Was wären wir Wanderer ohne die Wegebetreuer des ÖAV?

Karl Nadrag im Einsatz

Über 500 km Wege sind durch die Wegebetreuer des Alpenvereins Villach zu betreuen, war dem Heft 04/2017 des Alpenvereins Villach zu entnehmen.
Die Arbeit als Wegebetreuer kann nicht hoch genug gewürdigt werden, schafft sie doch die Voraussetzung, dass Touristen und Einheimische Flora und Fauna der Kärntner Berge geniessen können. Heute begegnen sich auf diesen Pfaden, die oftmals noch aus der Zeit des 1. Weltkrieges stammen, Menschen aus dem Alpe-Adria-Raum, begrüssen und verabschieden sich mit einem fröhlichen Servus, Srečno oder Ciao und erfreuen sich senza confini an dieser wunderbaren Bergwelt.
Einen der fleissigen Wegmarkierer habe ich kennen gelernt. Der jetzt 74-jährige Karl Nadrag aus Faak am See betreut seit mehr als 30 Jahren über 100 km Wanderwege in den Karawanken. Und als ob das nicht genug wäre, wollen regelmässig Rastplätze, Brunnen, Wegkreuze und eine Kneippstelle in Ordnung gehalten werden. Alles fing 1987 auf der Draubrücke in Villach an, so erzählte mir Karl. Damals fragte ihn Karl Kucher, ob er denn nicht Lust hätte, ein paar „Weglein“ für den Alpenverein zu markieren und zu betreuen. Karl hatte Lust. Hacke, Motorsäge, Hand- und Baumschere, Beil, Säge, Farbe und Pinsel gehörten ab jetzt in seinen Rucksack.
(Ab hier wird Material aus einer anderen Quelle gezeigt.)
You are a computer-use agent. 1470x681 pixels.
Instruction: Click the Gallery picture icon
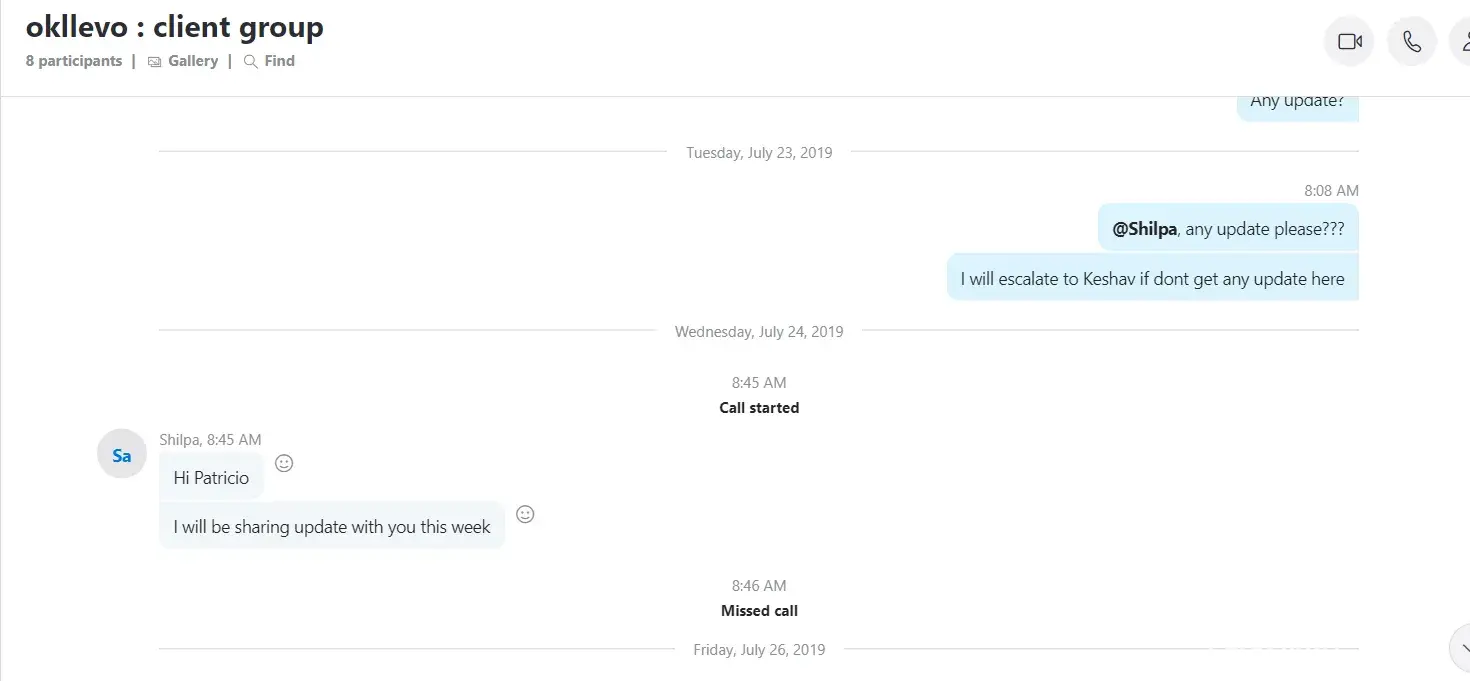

In den letzten Jahren, so klagte mir Karl sein Leid, wird die Aufgabe für alle Wegbetreuer immer schwieriger. Die Pflege der Wanderwege - bedingt durch Klimaveränderung und Wetterunbilden (so seine Beobachtung) - erfordert immer mehr Einsatz, was sich durch vermehrten Zuwachs durch Gras und Sträucher und auch der Zunahme von Vermurungen ausdrückt. Dazu kommen immer wieder lange Anmarschwege bis zum betreuenden ÖAV-Wanderweg (oftmals mit Benzinkanister, Motorsäge, Krampen oder Haue), um die Aufgaben als Wegebetreuer wahrnehmen zu können. So müssten von ihm immerhin 10 km Anmarschweg bewältigt werden, um z. B. zu dem Teil vom ÖAV-Weg 685 zu gelangen, der von Pridou bis zur Blekowa führt. Mit „Bitten und Betteln“ bei den Grundeigentümern (Bundes-forsten und Wegegenossenschaften) sei es ihm bisher gelungen, die Forststrassen befahren zu dürfen. Ein generelles Problem für alle Wegebetreuer, das einer Lösung bedarf. Vielleicht liegt hier ja auch ein Grund, dass immer weniger Wegbetreuer das vorhandene Wegenetz des ÖAV betreuen. Nachwuchs wird jedenfalls dringend gesucht.
Auf seine Ersuchen vom 10. Oktober 2017, eine offizielle Genehmigung von Amts wegen für das Befahren der Forststrassen in den Bergen zu bekommen, haben bisher weder das Land Kärnten noch die Gemeinde Finkenstein geantwortet. Ob entsprechende Anträge durch den ÖAV Innsbruck oder auch Villach an die Grundeigentümer gestellt wurden? Karl weiss es nicht! Antwort auf seine Anträge beim ÖAV Villach und Innsbruck hat er bisher nicht erhalten!
„Beim Reden kommen die Leute zusammen“. Es wäre schade, wenn durch „Nichtreden“ ein verdienstvoller Wegebetreuer sich künftig nicht mehr in der Lage sieht, seine übernommenen Aufgaben zum Wohle von uns Wanderern zu erfüllen.